Front Page - Friday, October 21, 2016

‘The Accountant’ doesn’t add up


The Critic's Corner movie review



If the Academy of Motion Picture Arts and Sciences awarded an Oscar for the most absurd ending to a movie, “The Accountant” would be a shoo-in for 2016. I didn’t see it coming, but that’s not the point. If I had put together the clues, I would have rejected the idea as ludicrous. The people who made the film thought otherwise, and I don’t know whether to commend them for their bravery or shake my head in wonder at how their denouement made it past the early stages of development. When writer Bill Dubuque turned in the first draft of his script, did anyone say, “I don’t know about this...”

Now I’ve made you curious, and you’re going to see the movie. That wouldn’t be a complete waste of time, despite the ending, but you need to know a few things going in.

First, the story is too complex for its own good. In “The Accountant,” Ben Affleck plays Christian Wolff, a math genius who works as a forensic accountant for some of the world’s most dangerous criminals. Pursuing Wolff is Raymond King, director of financial crimes at the Treasury Department. (King has several photographs of Wolff with clients but doesn’t know who Wolff is or where to find him.) To help Wolff avoid King, Wolff’s assistant sends him on a legitimate assignment to audit a robotics company. While there, Wolff works with Dana Cummings, the in-house accountant who found a discrepancy in the books and triggered the audit. What they discover makes them the targets of an assassin’s bullets.

The plot might sound simple, but “The Accountant” is anything but straightforward. Each layer of the story is peeled back to reveal more layers, and each layer has enough characters to populate another film. The central mystery is pretty clear-cut, but it’s buried under a lot of unnecessary rigmarole. A good example comes late in the movie, when King dives into a long, belabored flashback that kills the pacing.

Another issue I had with “The Accountant” was the need of the filmmakers to explain everything. Not only does King get a backstory, but director Gavin O’Connor and Dubuque delve into Wolff’s childhood and explore how he came to work for criminals, creating two more sets of flashbacks. Worse, as O’Connor and Dubuque tease the end credits, they tie up every possible loose end with several extended scenes. There’s nothing wrong with thorough storytelling, but a little streamlining and some ambiguity would have gone a long way toward making “The Accountant” a better film.

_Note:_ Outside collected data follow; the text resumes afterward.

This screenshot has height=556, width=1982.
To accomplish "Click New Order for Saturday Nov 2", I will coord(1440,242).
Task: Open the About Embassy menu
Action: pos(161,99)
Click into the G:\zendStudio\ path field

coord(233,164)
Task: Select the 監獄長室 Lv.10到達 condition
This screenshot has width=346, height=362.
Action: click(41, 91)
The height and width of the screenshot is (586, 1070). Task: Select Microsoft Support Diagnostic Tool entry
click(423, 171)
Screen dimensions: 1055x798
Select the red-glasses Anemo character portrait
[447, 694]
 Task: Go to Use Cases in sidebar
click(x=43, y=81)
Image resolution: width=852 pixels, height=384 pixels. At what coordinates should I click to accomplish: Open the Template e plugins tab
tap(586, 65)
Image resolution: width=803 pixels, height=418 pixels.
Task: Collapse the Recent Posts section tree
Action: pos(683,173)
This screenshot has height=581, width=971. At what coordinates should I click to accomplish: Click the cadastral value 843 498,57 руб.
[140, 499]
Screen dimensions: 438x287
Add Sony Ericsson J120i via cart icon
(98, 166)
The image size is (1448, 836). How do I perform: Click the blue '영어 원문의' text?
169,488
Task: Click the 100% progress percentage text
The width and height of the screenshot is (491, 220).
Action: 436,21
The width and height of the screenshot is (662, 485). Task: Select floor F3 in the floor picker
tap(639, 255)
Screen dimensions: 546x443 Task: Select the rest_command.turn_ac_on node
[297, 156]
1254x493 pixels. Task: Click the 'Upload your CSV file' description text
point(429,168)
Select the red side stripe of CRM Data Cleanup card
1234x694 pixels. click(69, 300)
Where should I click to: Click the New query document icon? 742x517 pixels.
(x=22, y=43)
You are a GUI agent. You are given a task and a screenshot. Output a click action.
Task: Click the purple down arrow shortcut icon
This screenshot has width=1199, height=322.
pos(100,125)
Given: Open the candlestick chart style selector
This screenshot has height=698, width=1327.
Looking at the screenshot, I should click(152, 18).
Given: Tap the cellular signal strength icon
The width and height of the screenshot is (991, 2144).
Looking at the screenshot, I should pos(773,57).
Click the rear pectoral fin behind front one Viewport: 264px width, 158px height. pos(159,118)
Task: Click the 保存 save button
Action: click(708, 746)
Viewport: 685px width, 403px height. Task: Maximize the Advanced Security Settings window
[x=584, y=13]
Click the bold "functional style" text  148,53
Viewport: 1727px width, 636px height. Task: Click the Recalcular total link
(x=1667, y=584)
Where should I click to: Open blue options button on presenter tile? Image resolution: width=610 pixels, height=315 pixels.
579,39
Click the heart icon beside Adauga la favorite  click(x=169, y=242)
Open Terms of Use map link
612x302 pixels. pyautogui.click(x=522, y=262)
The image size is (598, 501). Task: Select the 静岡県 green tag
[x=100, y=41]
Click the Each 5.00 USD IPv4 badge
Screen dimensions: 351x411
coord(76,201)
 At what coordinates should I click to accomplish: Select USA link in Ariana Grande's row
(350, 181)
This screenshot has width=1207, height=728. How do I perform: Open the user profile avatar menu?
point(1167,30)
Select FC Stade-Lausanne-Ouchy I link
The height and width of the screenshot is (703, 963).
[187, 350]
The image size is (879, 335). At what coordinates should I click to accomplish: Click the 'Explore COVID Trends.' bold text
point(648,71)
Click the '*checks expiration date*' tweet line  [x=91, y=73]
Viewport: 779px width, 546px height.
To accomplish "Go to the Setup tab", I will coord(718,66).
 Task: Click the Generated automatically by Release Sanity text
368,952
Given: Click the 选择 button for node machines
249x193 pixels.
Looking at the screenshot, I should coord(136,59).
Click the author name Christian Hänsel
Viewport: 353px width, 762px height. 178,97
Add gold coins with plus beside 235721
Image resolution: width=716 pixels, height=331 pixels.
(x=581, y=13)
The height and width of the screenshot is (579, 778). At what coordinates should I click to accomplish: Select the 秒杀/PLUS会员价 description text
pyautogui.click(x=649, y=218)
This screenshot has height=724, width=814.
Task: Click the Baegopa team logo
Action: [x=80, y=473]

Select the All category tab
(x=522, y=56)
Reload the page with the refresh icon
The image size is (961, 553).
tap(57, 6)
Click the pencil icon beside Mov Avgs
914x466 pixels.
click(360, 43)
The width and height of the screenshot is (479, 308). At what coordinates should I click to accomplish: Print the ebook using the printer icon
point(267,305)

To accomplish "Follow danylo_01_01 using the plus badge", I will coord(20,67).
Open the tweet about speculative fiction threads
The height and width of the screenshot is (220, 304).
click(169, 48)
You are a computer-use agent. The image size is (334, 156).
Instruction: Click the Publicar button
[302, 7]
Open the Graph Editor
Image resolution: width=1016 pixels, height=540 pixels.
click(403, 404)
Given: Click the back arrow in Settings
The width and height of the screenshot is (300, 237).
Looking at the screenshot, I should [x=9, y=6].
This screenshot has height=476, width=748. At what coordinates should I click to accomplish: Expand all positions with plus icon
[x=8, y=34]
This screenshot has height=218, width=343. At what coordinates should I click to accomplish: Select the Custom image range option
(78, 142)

I did say seeing “The Accountant” wouldn’t be a complete waste of time, though, so there are some plusses alongside the minuses.

The best reason to see “The Accountant” is Affleck. Wolff is a brilliant, high-functioning autistic who can look at several pages of numbers and see the solution as easily as most people can solve a simple addition problem. However, his autism is marked by repetitive behaviors and adherence to routine, and makes social interaction difficult for him. Wolff is also obsessed with completing any task he begins, which becomes an issue when the robotics company pulls the plug on his audit just as he’s getting to the bottom of things. When challenged this way, Wolff hurts himself.

Affleck did good work as Wolff. Although Wolff is emotionally disconnected from others, he understands what people want out of their interactions with him, and he tries to approximate the appropriate responses. When he fails, you can see the disappointment in Affleck’s eyes.

Affleck also manages to make Wolff a sympathetic character, mostly through his effort to connect with Cummings, and gives the accountant a touch of humor. A simple gesture at the end of a shootout on an older couple’s farm earns Affleck a huge laugh and goes a long way toward building good will for the character.

O’Connor and Dubuque do make a few good decisions. For example, the relationship between Wolff and Cummings doesn’t turn romantic, even though they do begin to feel affection for one another. It would have felt forced. And there are a couple of nicely choreographed action scenes, including a knock-out sequence of Wolff saving Cummings’ from being murdered in her apartment.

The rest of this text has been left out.